Exercise description: Repeat the stretch of entries below from the line with "Task: Click the Bluetooth icon in sidebar" through the line with "This screenshot has height=1044, width=1626.". Include both ends and add nothing.

Provided records:
.....

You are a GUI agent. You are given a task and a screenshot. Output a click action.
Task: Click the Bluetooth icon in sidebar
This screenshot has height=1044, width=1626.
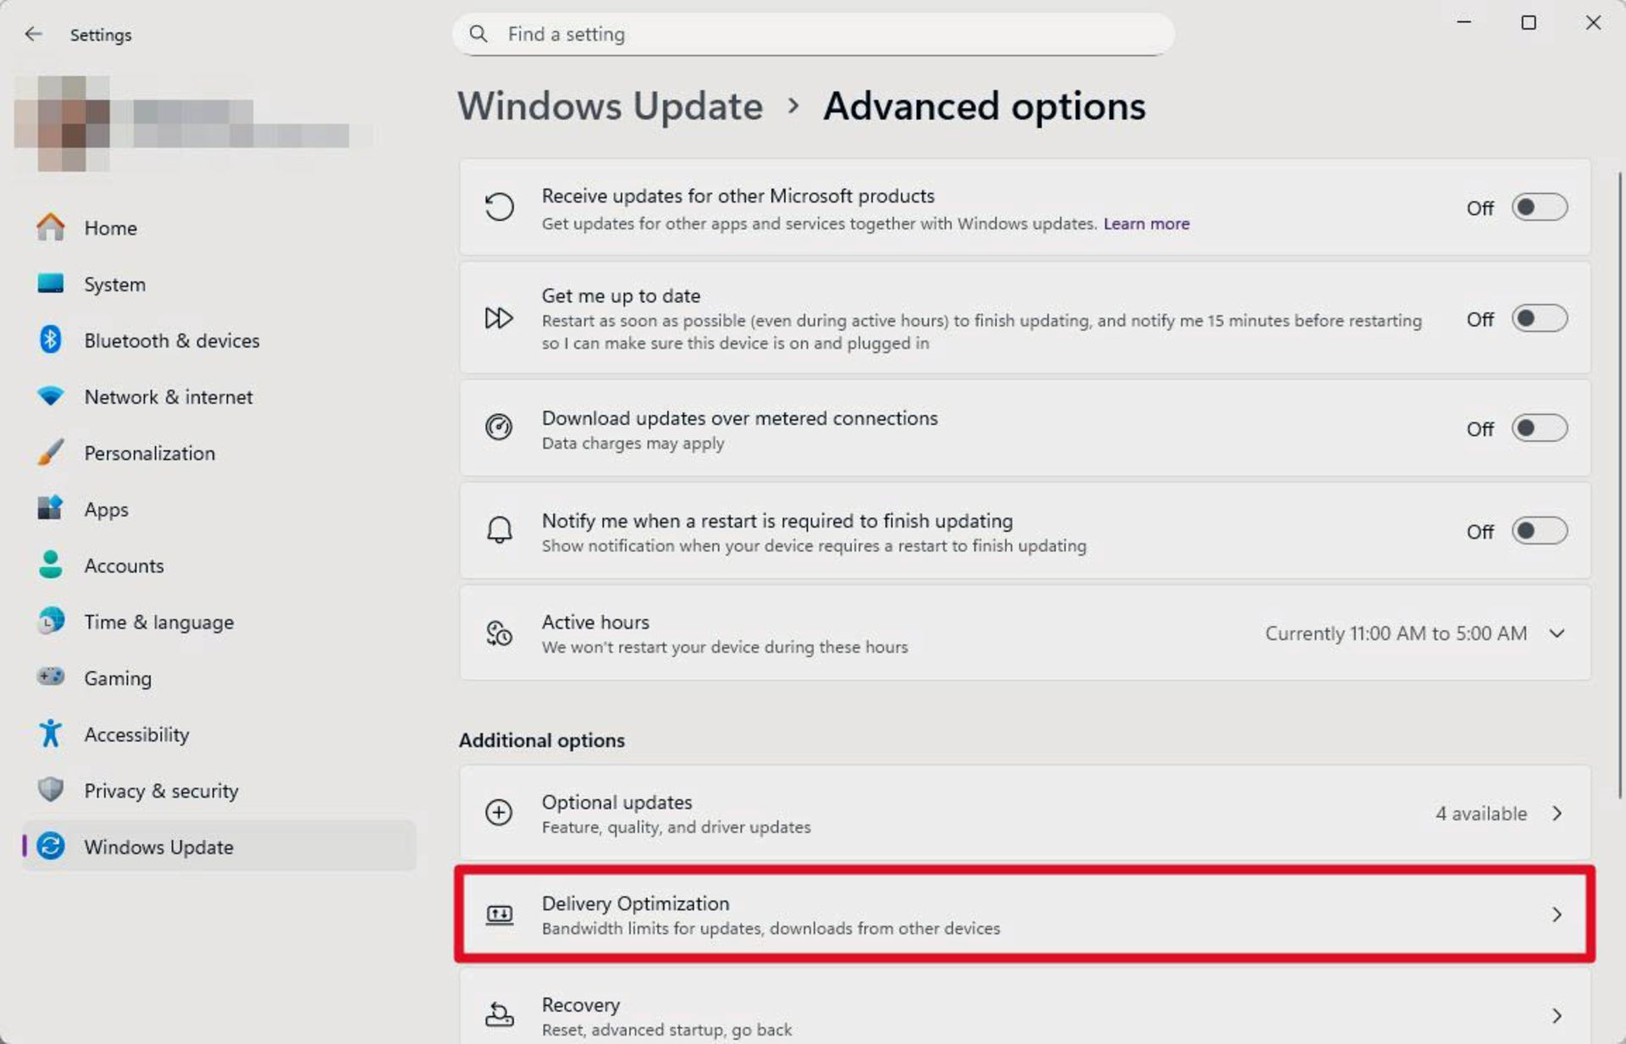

.....

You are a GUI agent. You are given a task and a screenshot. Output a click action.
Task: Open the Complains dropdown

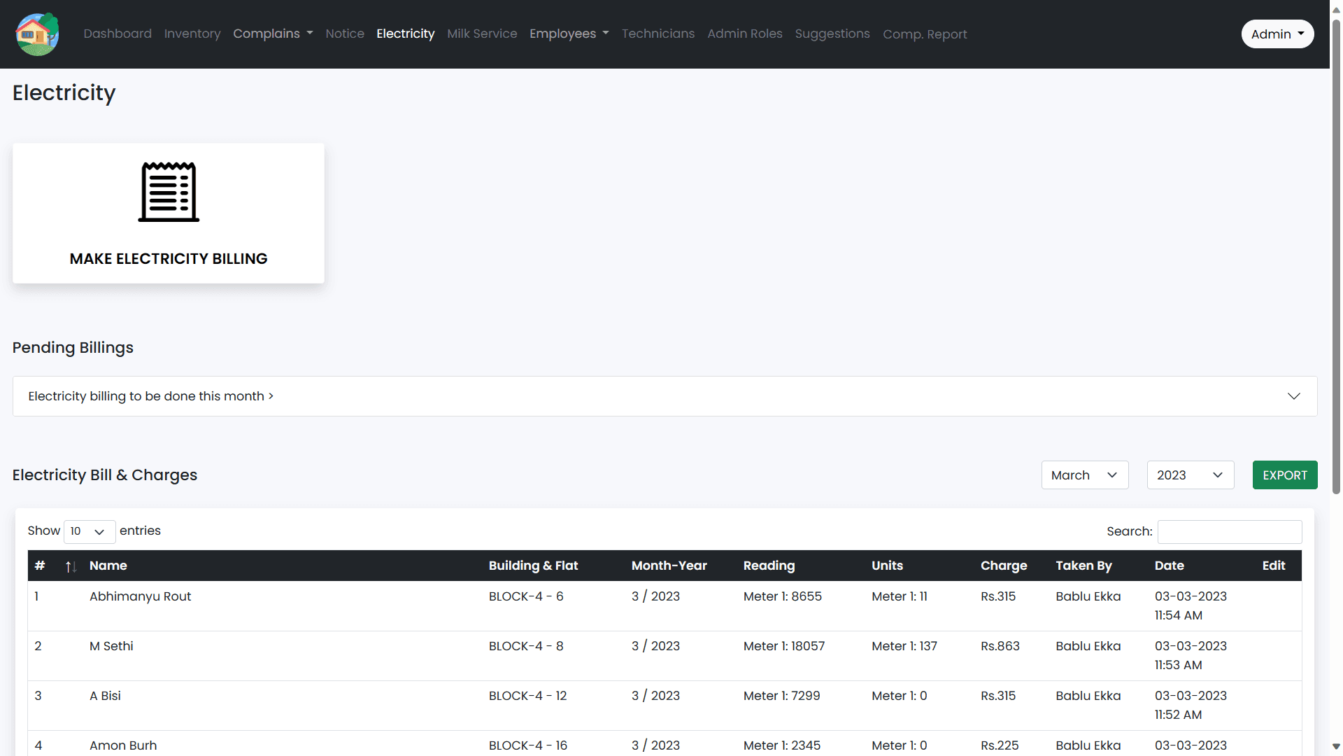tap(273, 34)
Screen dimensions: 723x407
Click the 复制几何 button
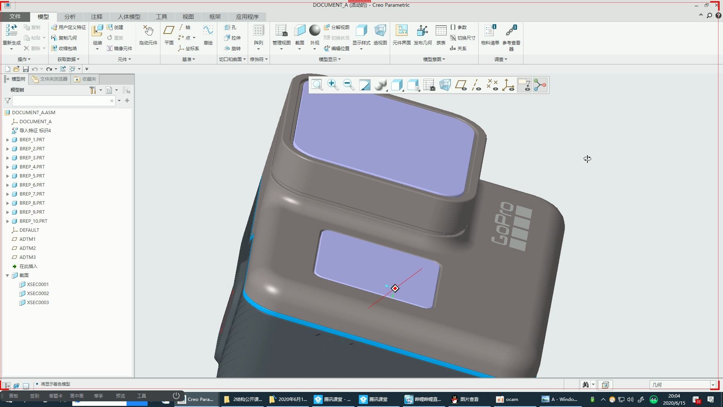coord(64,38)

.....

Output of the task:
Task: Click the Bluetooth icon in sidebar
This screenshot has height=1044, width=1626.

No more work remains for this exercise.